Of course, citizens' voting decisions are always more complicated than the question of where they stand on major policy issues. Accordingly, the Boston Globe Poll contained very interesting findings in regard how “likely Democrat voters” viewed two important personality issues, what the University of New Hampshire Survey Center labeled “character issues”. In response to the question- “Which candidate has the best judgment?” - the results put Obama on top at 29%, some 6-percentage points ahead of Hillary Clinton at 23%. John Edwards got a 15% response and Bill Richardson 9%.

Furthermore, when the “character issue” query was put to the “likely Democrat voters” in an earlier poll (November 2-7) Obama and Clinton got equal responses at 24%. This meant that Obama was gaining greater character credibility over the nearly 2-month period (early November and late December) between the two polls conducted by the University of New Hampshire Survey Center.

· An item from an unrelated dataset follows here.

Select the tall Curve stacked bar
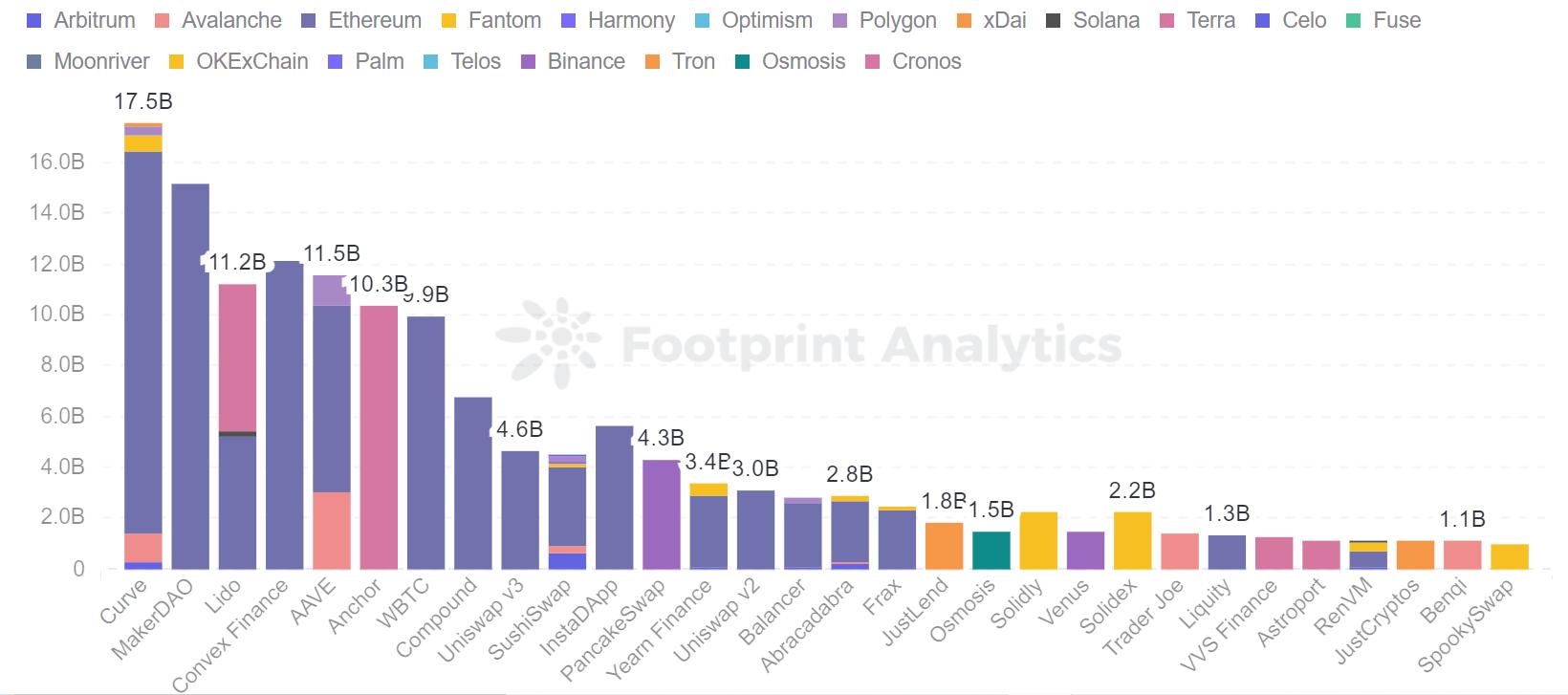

What strikes me as even more telling evidence of Senator Barack Obama's steady climb to a solid presidential-candidate favorable standing in the minds of “likely Democrat voters” was in the response given to a second “character issue” question. That question was-- “Which candidate do you think is the most trustworthy?”. Again Obama was on top at 29%, some 10 percentage points ahead of Hillary Clinton at 19%, who was tied with John Edwards at 19% , while Bill Richardson lagged behind at 11%. Here again, Obama's transition from Iowa to New Hampshire was facilitated in terms of the “character issue” attitude toward him of “likely Democrat voters”.

However, where Obama's transition from Iowa to New Hampshire might experience rough sledding would be in regard to what might be called the “governance quality issue”. In the Boston Globe Poll, this issue was gauged by two questions. One question was- “Which candidate do you think is the strongest leader?”. In response to this question, “likely Democrat voters” gave Clinton 38% , which was a 14 percentage point advantage over Obama's 24%, with John Edwards at 9% and Bill Richardson at 6%. Nevertheless, it is interesting that when this question was asked in the November poll, the “likely Democrat voters” gave Clinton 45% to Obama's 17%, so within about two months time Clinton declined by 7 points and Obama increased by the same.

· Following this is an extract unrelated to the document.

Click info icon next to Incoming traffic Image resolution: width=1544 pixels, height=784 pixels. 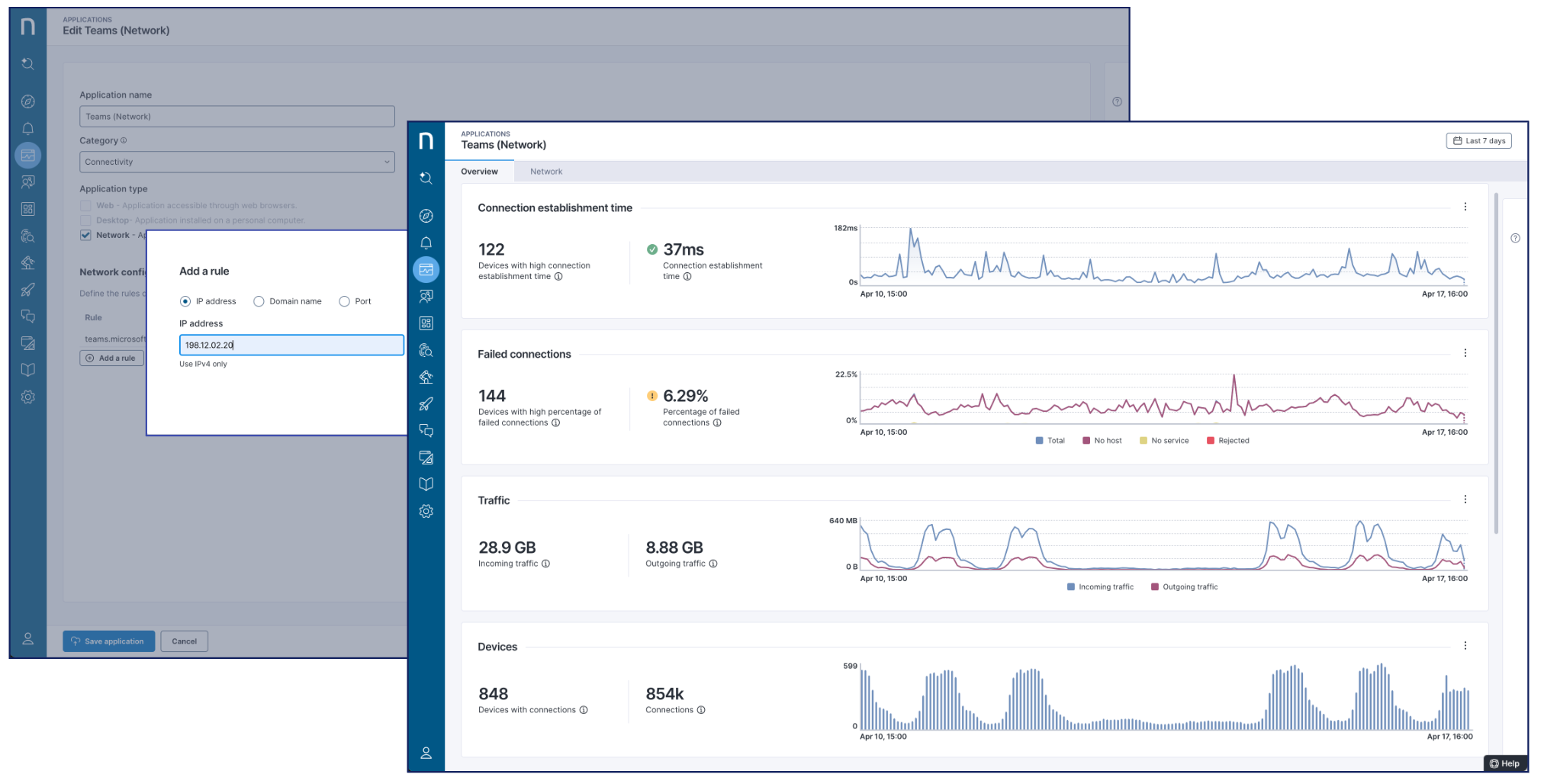click(x=545, y=564)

If Clinton overwhelmed Obama along the yardstick of “the strongest leader”, it can be said that Clinton smashed Obama along the yardstick of - “Which candidate do you think has the most experience?” Here Clinton claimed a 50% response from “likely Democrat voters” in the upcoming New Hampshire primary, while Obama lagged at the bottom with a 6% response, while Bill Richardson outdistanced Obama at 12% and John Edwards tied Obama at 6%.

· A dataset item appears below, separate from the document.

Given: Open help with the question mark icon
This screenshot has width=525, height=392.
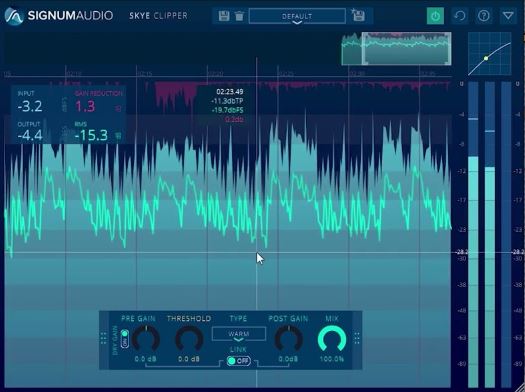Looking at the screenshot, I should (484, 16).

Obama's High-Standing On Eve Of New Hampshire Vote: It Failed

While the late December Boston Globe Poll suggested that, even when major consideration is given to Hillary Clinton's strong advantage over Obama in regard to “strongest leader” and “most experience”, Obama could be said to still have a good fighting chance to succeed in the New Hampshire election. He faired very well in the “character issue” section of the Boston Globe Poll, after all.

So, to virtually everyone's surprise, all major polls following Senator Obama's phenomenal Iowa victory on January 3rd down to election-eve of the New Hampshire primary claimed that Obama appeared on-road-to-victory. All major polls put Obama ahead of Clinton by between 5 percentage points (WHDH-TV Poll), 9 percentage points (CNN/WMUR-TV Poll), and 13 percentage points (Zogby International Poll). Clearly, Obama was on high-ground on eve of the New Hampshire vote. But what a difference 24 hours can make!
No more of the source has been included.